(Material provided begins)

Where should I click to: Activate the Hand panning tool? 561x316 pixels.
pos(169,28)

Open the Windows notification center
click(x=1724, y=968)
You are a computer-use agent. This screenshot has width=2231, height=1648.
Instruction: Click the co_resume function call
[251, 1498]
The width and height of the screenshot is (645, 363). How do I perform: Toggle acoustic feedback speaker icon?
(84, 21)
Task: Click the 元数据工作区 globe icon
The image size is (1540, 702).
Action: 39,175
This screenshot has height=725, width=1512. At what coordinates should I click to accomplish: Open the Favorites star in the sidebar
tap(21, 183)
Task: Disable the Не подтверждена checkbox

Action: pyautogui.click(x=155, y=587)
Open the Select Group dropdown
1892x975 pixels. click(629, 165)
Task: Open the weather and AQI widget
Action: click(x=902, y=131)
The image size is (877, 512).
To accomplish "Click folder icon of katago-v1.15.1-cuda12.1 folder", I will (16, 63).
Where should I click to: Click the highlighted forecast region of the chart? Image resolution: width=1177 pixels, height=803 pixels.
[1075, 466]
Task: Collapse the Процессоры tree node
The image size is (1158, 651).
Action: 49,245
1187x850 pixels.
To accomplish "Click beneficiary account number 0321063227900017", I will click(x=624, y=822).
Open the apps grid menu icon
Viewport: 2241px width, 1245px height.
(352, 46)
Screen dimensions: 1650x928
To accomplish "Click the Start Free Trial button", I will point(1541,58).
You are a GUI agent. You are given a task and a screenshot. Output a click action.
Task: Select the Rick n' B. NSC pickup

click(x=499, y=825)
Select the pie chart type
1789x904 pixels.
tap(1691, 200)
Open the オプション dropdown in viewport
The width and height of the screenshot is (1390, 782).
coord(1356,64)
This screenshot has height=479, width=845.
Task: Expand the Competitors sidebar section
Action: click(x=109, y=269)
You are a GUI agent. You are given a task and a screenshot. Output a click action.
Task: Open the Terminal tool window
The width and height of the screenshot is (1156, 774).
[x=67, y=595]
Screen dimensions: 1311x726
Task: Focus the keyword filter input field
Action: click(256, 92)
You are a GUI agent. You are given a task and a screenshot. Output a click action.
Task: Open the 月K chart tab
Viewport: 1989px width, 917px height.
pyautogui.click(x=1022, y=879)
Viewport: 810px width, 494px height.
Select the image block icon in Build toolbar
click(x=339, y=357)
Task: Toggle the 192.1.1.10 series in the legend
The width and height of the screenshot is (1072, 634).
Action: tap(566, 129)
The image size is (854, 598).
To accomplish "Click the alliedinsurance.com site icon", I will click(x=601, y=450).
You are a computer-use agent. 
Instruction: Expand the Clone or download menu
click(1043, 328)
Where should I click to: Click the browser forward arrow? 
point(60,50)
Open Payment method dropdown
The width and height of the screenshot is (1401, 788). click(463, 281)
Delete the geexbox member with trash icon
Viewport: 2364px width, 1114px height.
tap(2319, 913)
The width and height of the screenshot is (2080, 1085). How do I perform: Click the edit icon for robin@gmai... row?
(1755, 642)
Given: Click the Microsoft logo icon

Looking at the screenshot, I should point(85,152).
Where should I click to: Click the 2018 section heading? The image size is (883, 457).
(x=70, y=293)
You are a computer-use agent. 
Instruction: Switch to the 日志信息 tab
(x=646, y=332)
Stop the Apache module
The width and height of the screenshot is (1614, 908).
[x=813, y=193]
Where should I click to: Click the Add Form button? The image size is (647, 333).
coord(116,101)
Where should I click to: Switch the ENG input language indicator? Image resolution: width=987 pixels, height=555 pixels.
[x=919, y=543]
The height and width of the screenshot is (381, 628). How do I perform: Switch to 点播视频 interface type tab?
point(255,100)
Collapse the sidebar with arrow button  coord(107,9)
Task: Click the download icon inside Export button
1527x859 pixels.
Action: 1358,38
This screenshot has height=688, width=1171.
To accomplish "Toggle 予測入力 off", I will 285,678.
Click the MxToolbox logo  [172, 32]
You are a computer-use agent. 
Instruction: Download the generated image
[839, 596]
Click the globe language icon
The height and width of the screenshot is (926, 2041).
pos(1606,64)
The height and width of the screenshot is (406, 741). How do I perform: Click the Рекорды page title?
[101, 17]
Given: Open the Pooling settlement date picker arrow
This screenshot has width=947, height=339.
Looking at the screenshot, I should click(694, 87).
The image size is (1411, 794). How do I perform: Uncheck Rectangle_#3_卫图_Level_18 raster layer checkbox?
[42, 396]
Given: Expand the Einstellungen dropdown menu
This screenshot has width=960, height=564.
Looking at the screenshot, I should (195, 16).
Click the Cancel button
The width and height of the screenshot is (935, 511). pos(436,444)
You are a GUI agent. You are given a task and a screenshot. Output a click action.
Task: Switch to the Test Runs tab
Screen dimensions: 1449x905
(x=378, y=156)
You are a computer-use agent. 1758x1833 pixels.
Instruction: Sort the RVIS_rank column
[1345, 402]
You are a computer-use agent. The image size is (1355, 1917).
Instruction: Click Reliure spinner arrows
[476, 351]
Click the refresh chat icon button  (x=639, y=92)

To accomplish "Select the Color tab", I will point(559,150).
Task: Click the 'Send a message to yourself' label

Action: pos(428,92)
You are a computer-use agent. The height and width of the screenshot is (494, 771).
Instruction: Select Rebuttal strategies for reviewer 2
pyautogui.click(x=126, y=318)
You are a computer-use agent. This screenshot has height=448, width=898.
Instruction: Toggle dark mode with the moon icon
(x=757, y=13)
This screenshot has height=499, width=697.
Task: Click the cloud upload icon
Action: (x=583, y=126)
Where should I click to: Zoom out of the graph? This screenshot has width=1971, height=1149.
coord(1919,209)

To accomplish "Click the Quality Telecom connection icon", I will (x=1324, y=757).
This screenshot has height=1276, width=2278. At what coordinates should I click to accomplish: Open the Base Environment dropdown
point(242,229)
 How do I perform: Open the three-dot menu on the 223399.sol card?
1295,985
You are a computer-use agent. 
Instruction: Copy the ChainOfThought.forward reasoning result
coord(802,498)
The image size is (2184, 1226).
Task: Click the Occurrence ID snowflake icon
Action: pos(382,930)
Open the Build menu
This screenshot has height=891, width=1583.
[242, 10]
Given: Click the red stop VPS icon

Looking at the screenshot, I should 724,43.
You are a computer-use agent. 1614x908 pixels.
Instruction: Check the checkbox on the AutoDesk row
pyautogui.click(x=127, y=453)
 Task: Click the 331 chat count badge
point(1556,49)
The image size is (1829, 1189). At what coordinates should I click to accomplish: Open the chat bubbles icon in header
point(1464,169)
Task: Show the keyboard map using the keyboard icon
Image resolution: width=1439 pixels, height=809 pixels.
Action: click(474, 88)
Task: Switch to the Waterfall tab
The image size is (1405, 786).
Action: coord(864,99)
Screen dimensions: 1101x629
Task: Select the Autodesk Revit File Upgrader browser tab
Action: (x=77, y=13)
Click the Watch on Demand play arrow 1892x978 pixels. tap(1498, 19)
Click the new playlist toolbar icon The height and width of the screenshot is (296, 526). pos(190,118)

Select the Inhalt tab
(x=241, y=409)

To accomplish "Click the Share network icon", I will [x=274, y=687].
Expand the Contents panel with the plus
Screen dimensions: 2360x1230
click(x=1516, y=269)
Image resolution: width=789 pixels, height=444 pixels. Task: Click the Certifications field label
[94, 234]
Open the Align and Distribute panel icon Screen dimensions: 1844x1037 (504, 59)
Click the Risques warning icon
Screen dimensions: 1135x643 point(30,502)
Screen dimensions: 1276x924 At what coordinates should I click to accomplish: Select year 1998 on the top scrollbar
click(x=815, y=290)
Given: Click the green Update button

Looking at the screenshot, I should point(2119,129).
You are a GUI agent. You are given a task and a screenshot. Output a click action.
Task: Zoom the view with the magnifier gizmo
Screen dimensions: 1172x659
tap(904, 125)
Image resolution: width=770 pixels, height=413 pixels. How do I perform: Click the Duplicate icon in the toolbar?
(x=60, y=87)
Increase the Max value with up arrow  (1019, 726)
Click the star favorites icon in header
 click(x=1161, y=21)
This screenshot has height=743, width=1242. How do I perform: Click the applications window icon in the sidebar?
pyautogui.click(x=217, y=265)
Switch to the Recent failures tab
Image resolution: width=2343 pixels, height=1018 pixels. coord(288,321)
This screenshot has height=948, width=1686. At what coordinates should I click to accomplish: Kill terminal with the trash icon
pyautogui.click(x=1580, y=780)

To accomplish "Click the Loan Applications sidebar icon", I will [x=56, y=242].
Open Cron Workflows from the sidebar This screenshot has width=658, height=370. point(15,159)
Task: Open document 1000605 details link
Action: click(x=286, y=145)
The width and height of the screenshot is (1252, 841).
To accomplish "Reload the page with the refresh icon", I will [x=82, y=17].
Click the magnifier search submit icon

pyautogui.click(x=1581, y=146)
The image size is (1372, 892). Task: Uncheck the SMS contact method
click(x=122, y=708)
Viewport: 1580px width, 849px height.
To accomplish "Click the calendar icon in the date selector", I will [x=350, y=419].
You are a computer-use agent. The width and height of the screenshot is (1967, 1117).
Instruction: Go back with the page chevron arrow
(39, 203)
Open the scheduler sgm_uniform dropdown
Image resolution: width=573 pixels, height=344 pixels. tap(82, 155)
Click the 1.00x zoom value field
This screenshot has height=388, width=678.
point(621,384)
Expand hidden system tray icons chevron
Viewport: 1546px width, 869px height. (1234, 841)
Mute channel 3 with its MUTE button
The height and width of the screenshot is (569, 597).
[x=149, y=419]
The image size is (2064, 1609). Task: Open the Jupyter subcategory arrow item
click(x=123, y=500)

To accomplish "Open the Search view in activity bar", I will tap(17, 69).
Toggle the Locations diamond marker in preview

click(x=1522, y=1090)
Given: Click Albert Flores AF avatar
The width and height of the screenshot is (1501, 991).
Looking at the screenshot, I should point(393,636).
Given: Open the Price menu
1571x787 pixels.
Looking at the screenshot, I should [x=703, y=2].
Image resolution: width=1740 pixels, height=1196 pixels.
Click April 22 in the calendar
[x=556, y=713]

(Material provided ends)

| Problem to work on |
The required output is an exact retyping of the lines from the one that contains "The width and height of the screenshot is (1501, 991)." through the last line of the material above.

| Result of this task |
The width and height of the screenshot is (1501, 991).
Looking at the screenshot, I should point(393,636).
Given: Open the Price menu
1571x787 pixels.
Looking at the screenshot, I should [x=703, y=2].
Image resolution: width=1740 pixels, height=1196 pixels.
Click April 22 in the calendar
[x=556, y=713]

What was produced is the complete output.